Russell Kauffman has been in this industry for as long as I can remember; he has worked for Bowers & Wilkins, Morel, and was a regular on Paul Messenger’s legendary blind listening tests in the 1990s. But his role has generally been in sales and marketing, so it was with some surprise that I discovered the Russell K brand back in 2014. It seems that while in those meetings with engineers Russell was quietly absorbing a lot of what it takes to build a loudspeaker. He mentions Epos founder Robin Marshall as one person who liked to talk tech, and that must have been a good set of conversations because the reviews that have greeted Russell K’s Red series of loudspeakers have been enthusiastic all round. I have to admit I was intrigued; what did these fairly diminutive and apparently undamped speakers do that made them so popular?

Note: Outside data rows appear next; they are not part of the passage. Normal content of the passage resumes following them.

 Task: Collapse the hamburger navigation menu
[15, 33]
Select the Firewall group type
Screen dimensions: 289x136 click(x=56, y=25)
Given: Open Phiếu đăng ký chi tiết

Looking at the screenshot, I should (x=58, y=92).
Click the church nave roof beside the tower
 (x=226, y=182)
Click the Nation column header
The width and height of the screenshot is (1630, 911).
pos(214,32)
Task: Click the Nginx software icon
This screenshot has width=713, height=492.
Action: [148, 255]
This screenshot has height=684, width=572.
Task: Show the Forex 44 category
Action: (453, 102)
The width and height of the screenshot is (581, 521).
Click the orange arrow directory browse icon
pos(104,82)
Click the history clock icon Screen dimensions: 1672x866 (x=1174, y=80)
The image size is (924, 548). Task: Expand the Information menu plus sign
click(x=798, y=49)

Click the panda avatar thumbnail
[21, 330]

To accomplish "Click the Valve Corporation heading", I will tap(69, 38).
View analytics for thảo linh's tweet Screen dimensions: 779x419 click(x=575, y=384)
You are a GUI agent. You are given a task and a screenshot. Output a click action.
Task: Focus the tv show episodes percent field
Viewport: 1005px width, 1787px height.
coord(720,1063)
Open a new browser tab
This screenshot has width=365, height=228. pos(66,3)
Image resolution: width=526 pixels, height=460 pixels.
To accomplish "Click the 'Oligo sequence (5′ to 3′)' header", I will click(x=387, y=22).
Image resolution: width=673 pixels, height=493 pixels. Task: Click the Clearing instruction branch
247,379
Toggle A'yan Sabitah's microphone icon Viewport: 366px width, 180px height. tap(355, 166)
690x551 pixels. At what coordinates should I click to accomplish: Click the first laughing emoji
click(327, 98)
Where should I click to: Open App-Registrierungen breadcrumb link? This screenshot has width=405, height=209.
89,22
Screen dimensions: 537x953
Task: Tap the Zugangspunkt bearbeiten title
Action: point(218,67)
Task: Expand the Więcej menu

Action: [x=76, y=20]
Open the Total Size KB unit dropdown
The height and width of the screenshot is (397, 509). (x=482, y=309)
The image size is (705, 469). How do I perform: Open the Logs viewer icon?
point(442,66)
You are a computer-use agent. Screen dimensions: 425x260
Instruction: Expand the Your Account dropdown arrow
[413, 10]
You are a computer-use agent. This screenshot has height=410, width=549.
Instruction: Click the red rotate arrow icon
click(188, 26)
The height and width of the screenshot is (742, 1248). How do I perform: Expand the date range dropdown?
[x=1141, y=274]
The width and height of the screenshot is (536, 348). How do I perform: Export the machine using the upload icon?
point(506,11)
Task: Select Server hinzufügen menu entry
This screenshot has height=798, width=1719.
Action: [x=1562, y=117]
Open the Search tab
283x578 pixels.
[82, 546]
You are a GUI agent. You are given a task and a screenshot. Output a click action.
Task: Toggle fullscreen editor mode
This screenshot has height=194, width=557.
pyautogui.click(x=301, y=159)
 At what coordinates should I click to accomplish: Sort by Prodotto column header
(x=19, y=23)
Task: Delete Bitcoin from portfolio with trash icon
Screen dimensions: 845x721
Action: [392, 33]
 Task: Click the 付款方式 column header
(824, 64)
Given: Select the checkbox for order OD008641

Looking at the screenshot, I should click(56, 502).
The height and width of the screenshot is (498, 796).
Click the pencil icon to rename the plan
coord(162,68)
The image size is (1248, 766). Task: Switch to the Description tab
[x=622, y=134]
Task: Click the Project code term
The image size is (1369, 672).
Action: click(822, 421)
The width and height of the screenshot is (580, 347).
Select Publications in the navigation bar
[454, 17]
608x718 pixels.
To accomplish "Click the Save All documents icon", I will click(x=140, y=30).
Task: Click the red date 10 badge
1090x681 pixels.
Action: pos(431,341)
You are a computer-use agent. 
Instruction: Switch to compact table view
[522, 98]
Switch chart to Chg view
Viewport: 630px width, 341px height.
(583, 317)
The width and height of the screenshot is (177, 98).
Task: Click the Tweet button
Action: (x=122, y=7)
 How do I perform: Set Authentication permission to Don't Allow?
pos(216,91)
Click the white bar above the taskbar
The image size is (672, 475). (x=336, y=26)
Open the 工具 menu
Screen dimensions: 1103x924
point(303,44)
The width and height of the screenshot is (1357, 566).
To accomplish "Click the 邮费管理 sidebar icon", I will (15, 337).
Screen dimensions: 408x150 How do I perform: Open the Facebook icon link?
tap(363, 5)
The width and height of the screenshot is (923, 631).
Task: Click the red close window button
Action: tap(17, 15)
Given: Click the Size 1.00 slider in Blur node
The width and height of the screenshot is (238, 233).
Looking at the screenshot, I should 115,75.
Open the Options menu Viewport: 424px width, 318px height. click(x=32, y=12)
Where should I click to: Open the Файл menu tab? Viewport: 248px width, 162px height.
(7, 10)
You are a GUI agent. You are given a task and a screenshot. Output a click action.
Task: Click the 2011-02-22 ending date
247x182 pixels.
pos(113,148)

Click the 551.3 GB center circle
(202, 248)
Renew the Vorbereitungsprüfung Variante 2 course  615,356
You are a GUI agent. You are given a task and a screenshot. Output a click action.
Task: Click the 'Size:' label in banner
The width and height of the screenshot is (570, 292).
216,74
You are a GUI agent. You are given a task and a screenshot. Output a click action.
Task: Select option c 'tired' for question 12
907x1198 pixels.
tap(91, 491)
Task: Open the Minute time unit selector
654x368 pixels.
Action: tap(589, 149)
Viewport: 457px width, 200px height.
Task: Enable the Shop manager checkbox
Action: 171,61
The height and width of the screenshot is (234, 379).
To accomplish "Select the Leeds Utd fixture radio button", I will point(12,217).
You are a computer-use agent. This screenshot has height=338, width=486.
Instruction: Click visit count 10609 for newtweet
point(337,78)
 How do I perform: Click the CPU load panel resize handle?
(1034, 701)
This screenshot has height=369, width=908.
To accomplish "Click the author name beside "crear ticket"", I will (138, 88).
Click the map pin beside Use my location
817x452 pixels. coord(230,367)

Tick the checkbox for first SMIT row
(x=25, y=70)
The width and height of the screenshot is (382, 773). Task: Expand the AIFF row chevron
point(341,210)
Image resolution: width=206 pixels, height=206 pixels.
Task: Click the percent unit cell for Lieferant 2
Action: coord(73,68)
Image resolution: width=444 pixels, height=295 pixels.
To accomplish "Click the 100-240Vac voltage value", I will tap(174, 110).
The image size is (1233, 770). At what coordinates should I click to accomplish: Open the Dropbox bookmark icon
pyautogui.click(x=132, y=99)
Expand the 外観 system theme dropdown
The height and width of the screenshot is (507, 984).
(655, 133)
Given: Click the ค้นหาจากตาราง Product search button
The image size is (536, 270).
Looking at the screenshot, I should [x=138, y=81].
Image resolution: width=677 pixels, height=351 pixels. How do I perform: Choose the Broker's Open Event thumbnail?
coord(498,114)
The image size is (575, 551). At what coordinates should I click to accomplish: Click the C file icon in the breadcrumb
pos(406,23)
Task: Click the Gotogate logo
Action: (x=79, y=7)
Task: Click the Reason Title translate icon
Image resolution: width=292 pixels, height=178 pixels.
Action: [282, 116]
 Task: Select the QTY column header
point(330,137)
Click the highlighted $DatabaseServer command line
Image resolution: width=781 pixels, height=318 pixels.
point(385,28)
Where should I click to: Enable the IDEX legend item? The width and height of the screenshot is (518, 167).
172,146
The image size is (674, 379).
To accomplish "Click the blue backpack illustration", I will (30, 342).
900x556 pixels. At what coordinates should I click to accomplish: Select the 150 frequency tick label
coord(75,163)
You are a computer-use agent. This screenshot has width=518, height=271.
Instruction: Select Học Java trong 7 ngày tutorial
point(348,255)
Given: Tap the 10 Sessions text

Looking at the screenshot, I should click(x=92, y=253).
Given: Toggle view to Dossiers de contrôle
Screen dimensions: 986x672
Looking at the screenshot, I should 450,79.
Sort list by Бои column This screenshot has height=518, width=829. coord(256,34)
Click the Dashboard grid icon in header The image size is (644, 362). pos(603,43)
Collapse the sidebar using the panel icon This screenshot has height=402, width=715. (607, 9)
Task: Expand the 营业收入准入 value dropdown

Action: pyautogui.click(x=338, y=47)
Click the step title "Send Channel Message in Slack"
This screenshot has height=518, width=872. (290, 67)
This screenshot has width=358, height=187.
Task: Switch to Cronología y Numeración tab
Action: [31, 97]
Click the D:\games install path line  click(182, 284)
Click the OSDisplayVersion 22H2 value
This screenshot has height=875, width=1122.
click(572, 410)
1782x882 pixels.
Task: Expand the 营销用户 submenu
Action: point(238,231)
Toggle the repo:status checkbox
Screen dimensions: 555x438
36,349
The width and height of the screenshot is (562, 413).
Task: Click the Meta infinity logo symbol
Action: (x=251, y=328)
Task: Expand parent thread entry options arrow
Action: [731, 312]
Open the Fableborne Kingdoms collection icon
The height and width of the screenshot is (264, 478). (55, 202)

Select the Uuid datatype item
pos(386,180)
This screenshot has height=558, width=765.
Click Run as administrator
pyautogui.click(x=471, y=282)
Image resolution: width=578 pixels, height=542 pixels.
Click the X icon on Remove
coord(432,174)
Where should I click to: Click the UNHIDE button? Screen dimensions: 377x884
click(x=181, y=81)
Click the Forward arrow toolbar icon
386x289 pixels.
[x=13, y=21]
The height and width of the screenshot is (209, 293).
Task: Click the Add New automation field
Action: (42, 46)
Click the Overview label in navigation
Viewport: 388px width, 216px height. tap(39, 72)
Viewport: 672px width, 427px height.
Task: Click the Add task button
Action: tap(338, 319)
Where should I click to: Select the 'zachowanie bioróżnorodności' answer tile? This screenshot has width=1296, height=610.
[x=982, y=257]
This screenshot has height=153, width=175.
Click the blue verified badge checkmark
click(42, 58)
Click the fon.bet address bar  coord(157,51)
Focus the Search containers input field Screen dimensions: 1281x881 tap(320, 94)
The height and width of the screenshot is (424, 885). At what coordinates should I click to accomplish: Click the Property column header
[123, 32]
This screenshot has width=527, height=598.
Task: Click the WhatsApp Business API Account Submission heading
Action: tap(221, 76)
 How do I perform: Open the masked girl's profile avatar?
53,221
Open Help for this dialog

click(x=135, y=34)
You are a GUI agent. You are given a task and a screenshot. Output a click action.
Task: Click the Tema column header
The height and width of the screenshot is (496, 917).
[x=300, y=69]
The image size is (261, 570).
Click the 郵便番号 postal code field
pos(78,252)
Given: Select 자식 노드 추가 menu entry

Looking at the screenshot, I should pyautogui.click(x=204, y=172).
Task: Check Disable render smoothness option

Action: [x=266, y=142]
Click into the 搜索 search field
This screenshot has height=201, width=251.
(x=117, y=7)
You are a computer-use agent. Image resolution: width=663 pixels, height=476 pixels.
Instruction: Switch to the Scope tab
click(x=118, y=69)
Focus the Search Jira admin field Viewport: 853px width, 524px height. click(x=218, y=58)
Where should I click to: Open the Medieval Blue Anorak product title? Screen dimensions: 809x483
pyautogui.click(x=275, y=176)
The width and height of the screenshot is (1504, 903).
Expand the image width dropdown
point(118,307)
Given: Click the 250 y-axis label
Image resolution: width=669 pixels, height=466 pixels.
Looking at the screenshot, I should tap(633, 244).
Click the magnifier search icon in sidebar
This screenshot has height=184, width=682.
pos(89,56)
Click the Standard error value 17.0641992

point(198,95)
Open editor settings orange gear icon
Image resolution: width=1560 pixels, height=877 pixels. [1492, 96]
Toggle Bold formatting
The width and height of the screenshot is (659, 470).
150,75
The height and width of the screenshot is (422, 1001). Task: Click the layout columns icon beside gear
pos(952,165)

The Red 120 is the latest member of a small range that includes two stand-mounts, the Red 50 with a 130mm mid/bass driver, and Red 100 with a 165mm driver. There are as many floorstanders that look like the stand-mounts, but with an extra main driver and a bigger box. The Red 120 is the smaller of the two and combines a 25mm soft-dome tweeter with 130mm cones in a two-and-a-half-way configuration, meaning that the top cone does bass and midrange while the bottom one covers only the lower octaves, like many others.
The main difference lies inside the cabinet where there is no damping, something that would usually result in a very lively and coloured sounding loudspeaker, and not the sort of thing to garner a lot of praise. But instead of damping, Russell uses shelf braces with holes in below each of the drivers. Each shelf has a different number of holes that have been determined by extensive acoustic tuning. The idea is to trap the midrange within a small section of the cabinet – to provide a damping brake around 100Hz – then allow the whole system to relax for the lower bass. There is a vertical tube going through a solid brace just above the visible port, but it does not bend round to the outlet, instead venting in to small internal space. It’s a unique arrangement to my knowledge and must be key to the vitality that this small speaker can find in a recording.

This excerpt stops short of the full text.